* START THE INPUT *
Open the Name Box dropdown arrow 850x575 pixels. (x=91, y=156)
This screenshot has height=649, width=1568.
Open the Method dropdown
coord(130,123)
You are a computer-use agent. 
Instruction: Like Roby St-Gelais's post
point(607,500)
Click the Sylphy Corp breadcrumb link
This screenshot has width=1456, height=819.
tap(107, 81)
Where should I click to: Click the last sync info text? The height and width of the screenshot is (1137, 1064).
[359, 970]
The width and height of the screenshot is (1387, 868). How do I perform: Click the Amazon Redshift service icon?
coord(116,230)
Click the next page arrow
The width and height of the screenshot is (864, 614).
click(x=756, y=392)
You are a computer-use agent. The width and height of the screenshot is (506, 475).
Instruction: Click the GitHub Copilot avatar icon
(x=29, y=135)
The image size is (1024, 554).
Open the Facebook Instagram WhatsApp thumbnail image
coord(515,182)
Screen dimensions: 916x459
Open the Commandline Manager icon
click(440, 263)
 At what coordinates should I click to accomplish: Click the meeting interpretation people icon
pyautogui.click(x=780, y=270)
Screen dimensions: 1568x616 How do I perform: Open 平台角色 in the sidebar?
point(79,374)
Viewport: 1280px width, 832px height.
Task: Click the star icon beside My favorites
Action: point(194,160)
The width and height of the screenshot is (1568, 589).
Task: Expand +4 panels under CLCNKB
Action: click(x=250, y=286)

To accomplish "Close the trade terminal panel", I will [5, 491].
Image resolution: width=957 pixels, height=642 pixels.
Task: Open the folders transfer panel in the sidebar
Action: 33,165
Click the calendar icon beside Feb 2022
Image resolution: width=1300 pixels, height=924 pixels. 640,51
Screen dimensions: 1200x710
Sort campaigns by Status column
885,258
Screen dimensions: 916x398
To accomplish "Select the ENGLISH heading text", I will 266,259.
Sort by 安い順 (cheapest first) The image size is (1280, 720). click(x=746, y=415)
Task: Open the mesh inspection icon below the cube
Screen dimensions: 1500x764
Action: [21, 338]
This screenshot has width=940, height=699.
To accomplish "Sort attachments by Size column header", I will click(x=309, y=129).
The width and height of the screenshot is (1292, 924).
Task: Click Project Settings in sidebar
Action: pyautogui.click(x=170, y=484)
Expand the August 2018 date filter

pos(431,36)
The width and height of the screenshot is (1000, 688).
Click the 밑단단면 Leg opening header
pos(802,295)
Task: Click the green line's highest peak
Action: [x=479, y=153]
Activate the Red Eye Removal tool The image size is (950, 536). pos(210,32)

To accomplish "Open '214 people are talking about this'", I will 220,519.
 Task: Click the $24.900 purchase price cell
* END THE INPUT *
• **TO DO**
Reproduce verbatim the lines of the material between the line containing "Click the Sylphy Corp breadcrumb link" and the line containing "click(x=756, y=392)", inclusive.

• **TASK ANSWER**
Click the Sylphy Corp breadcrumb link
This screenshot has width=1456, height=819.
tap(107, 81)
Where should I click to: Click the last sync info text? The height and width of the screenshot is (1137, 1064).
[359, 970]
The width and height of the screenshot is (1387, 868). How do I perform: Click the Amazon Redshift service icon?
coord(116,230)
Click the next page arrow
The width and height of the screenshot is (864, 614).
click(x=756, y=392)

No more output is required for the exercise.